Despite the inconsistency in findings across parent report and behavioral measures, present findings suggest that inhibition may be an area of weakness for CWS. While there are multiple ways in which weaknesses in inhibition could potentially affect stuttering, one possibility, as suggested by Anderson and Wagovich (2017), is that it could affect the ability of CWS to effectively and/or efficiently suppress the production of incorrect speech plans during speech monitoring. Accordingly, disfluencies would then ensue as CWS attempt to manage these conflicts (i.e., attempting to suppress incorrect speech plans in favor of correct ones) in the speech monitoring system. Of course, the notion that excessive disfluencies may be associated with speech monitoring is not new, as this system has featured prominently in several theoretical accounts of stuttering, namely, the covert repair hypothesis (Postma & Kolk, 1993) and the vicious cycle hypothesis (Vasić & Wijnen, 2005).

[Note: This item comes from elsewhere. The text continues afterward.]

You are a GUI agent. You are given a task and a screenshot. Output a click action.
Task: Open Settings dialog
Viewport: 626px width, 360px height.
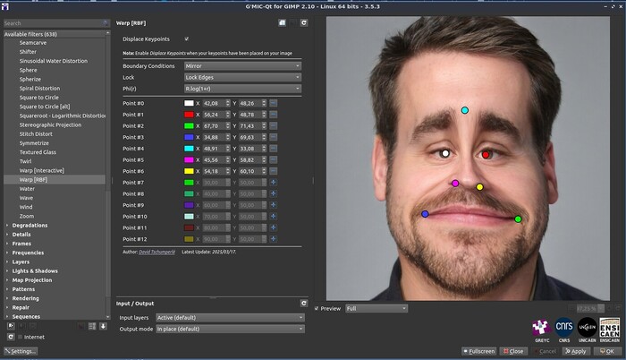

However, these accounts differ from that suggested by Anderson and Wagovich in that the core problem for individuals who stutter in the covert repair hypothesis is with phonological encoding and hypersensitive error monitoring in the vicious cycle hypothesis.
Attention
Findings from this meta-analysis revealed a significant difference in parent report attention between the two groups of children, with the parents of CWS rating their children lower in attentional focus/persistence, but not distractibility than the parents of CWNS. Like VSTM and inhibition, the magnitude of the difference between CWS and CWNS in attentional focus/persistence suggests that the attentional difficulties of CWS, as a group, may be subclinical.

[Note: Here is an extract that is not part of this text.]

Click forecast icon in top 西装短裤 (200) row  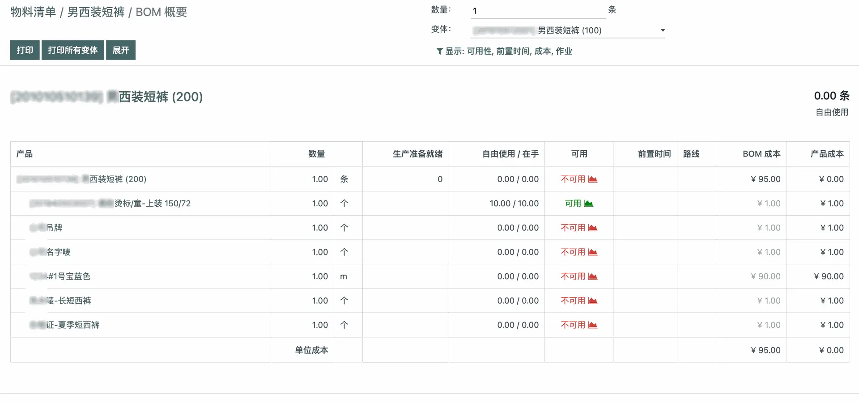(593, 179)
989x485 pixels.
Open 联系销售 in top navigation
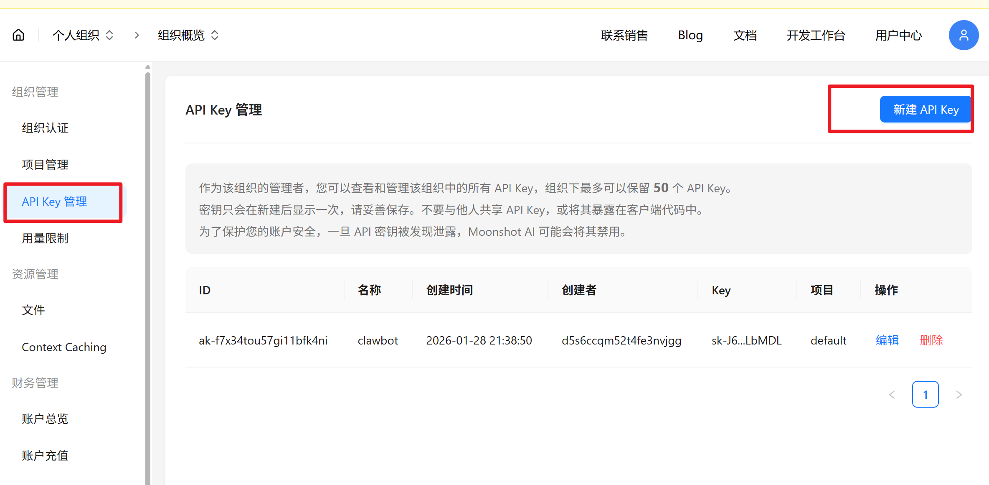pyautogui.click(x=624, y=35)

At first glance, that CWS were rated significantly lower than CWNS in parent report attentional focus/persistence but not distractibility may appear incompatible because one might assume that a child who is less focused would be more easily distracted. However, attentional focus/persistence and distractibility are not considered to be opposite sides of the same construct by authorities, such as Thomas and Chess (1977). In their classic theory of temperament, Thomas and Chess defined attentional focus/persistence as the length of time in which a child engages in an activity and continues even when faced with obstacles or distractions. For example, a young child with good attentional focus/persistence would likely work on a puzzle until it is completed, even if it is difficult, whereas the child with weak attentional focus/persistence would likely give up on the puzzle. Distractibility, on the other hand, is defined as the ease with which external stimuli interferes with a child's ongoing behavior. For example, a young child who is highly distractible might be easily diverted from a tantrum if another activity is suggested, whereas the less distractible child would likely continue with the tantrum. A child could have difficulty maintaining their attention for longer periods of time but not be susceptible to distractions during the time in which they were engaged. Conversely, a child may be able to maintain his or her attention during an activity over the long haul but still be distracted by events in the environment.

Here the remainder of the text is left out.